布マスクなど「安心するが効果はない」ものに注意
ビニールのシートはまさに感染経路の遮断であるわけですが、実は病院のゾーニングではレッドゾーン(感染者がいるエリア)とグリーンゾーン(感染者がいないエリア)の境界には「ビニール」のような物理的な仕切りは、僕らは付けていません。なぜか。
仕切りを作ると、かえって危険だからです。たとえばビニールシートを天井から吊り下げて仕切りを作ったら、レッドゾーンに出入りする人は、その時にビニールを触ることになります。つまり接触感染のリスクが高くなる。
ゾーニングをするときに「何か仕切りを作ったほうがいいのではないか」という意見が出ることがあります。「レッドゾーンとグリーンゾーンの境界に何もないのは不安です」と言う人もいます。
しかし、ウイルスはレッドゾーンにいる患者さんからはるばる飛んでくるわけではありません。またN95マスクをしている医療従事者の呼吸や咳から、ウイルスが飛び出すわけでもない。だから仕切りはいらないわけです。
「そこに何もないのは不安だ」という心理は分からないではないけれども、そうした不安には耐えなければいけません。大切なのは、事実と科学にもとづいた対策です。
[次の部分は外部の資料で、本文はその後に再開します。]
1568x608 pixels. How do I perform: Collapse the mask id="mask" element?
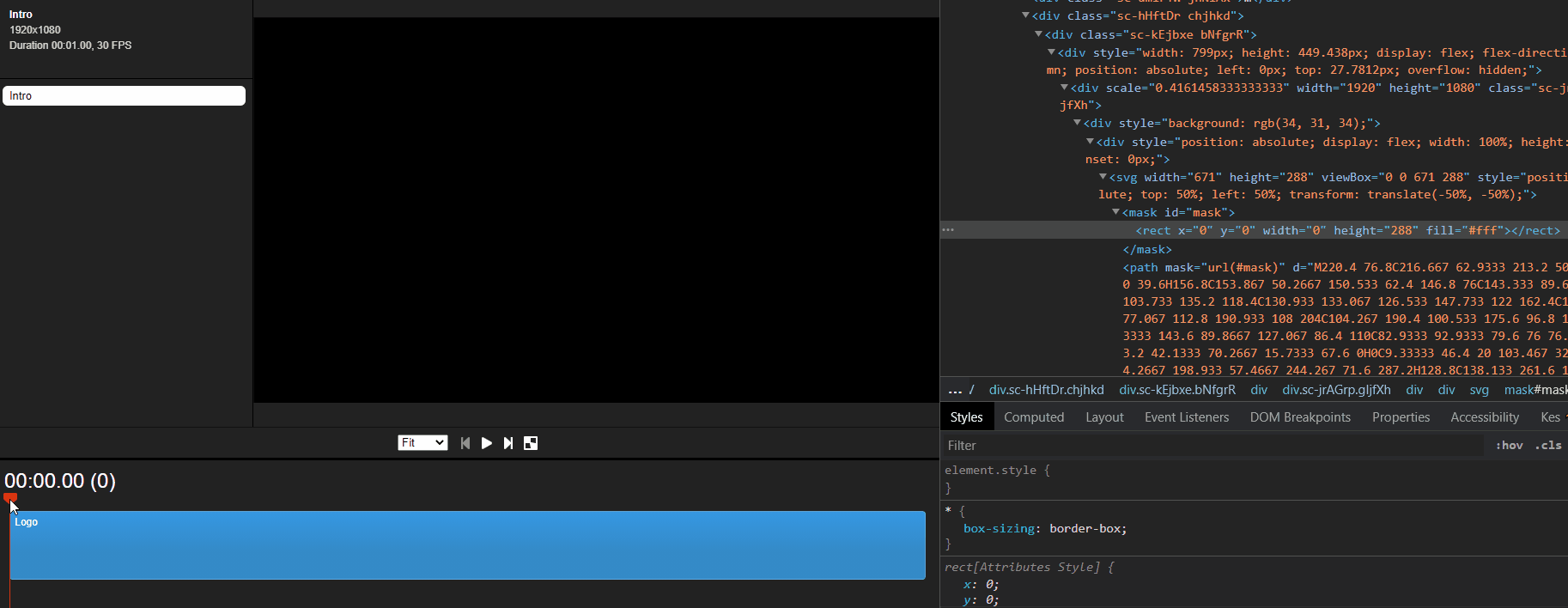coord(1116,212)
不安をやわらげるためには、事実と科学に目を向けなければいけない。形だけの安心はかえって逆効果です。
典型的なのが例のアベノマスクです。布マスクには感染を防ぐ効果はまるでありません。しかし、布マスクをつけたことで安心する人がいます。布マスクが安心材料になって人との距離を縮めてしまったら、完全に逆効果です。
「不安はやわらげるけれど効果はない」という習慣は、徹頭徹尾、捨てなければいけません。余談ですが、武漢市で新型コロナ感染が急拡大していた2020年1月、僕はツイッターにこんな投稿をしました。
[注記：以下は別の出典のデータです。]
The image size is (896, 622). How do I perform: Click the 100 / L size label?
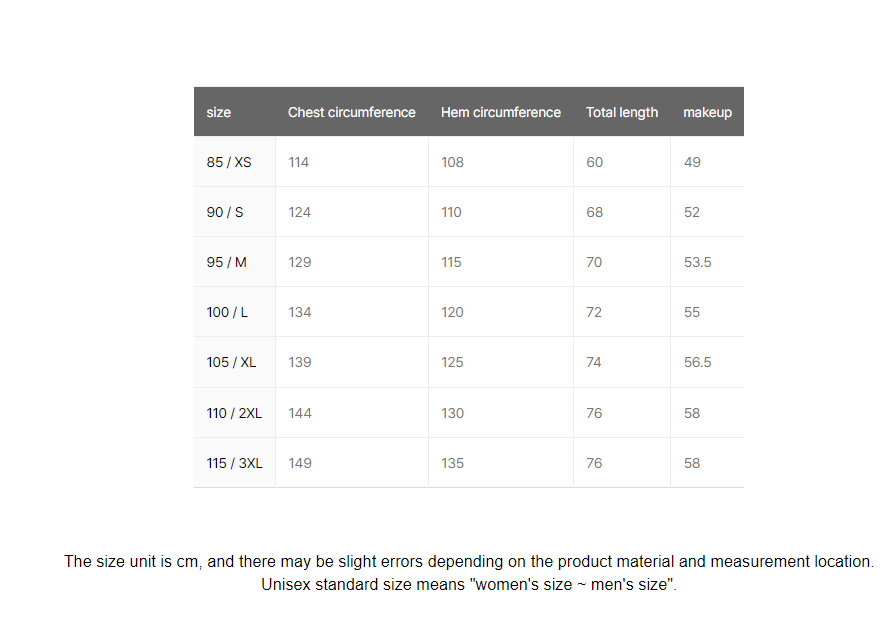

「武漢でジョギングはありだと思います」結果は「炎上」でした。岩田は噓つきだとかインチキだとかさんざんに言われてしまった。でも実際には武漢市における感染拡大がどんなに深刻な状況であったとしても、誰もいない夜道でのジョギングにリスクはありません。感染症学の基本を無視し、直感や雰囲気で感染リスクを断定するのは間違っています。
理由はさっき書いたのと同じです。そこにウイルスがいることと、感染が起こることは同じではないのです。にもかかわらず僕のツイートが炎上してしまったのは、新型コロナは空気感染するものだと誤解している人が多いからだと思います。